We are in a struggle for survival.
splitting hairs about citizens united and corporate personhood is a distraction.
instead of only invoking historic precedent and whining about the bad consequences of corporate political contributions, one should rather denounce directly that such contributions are a de facto usurpation of the power of money that was raised from investors small and large, private and institutional, for an economic purpose rather than for a political purpose.
indeed the CEOs of corporations usurp this power whenever they support their favorite candidates and legislation without an explicit and democratically obtained go-ahead from everybody who invested in their companies.

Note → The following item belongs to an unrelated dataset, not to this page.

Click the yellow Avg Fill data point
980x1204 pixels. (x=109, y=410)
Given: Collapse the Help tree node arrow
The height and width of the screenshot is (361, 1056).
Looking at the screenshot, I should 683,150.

the duty to consult investors in a democratically credible way each time that a company wants to support a specific political candidate or party should become the law of the country. investors coud be polled, e.g., about which party should get their % contribution (by number of shares?) if the corporation ever decides to bribe... er... "finance" politicians and this could be easily audited.
why should retirees through their pension funds, e.g., end up supporting a politician unknown to them just because their pension system invested in a company whose CEO likes that politician?
this law would allow unions to recover their political voice since as mass organizations they can poll their members very readily before federal and political elections (unlike corporations).
union statutes could specify whether a simple majority, plurality, etc. suffices for the union to support candidates, parties, etc. with money, people, and resources.
let’s see what by-bribe-only judges and politicians and let-me-enslave-them-freely libertarians can say against a reform that stresses democracy and opposes the usurpation of small people's (freely after alan simpson) private property by well-heeled CEOs.
If I remember American History correctly, when the high court was first formed nobody wanted the job. The supreme Court was thought to have little influence and even less power and prestige.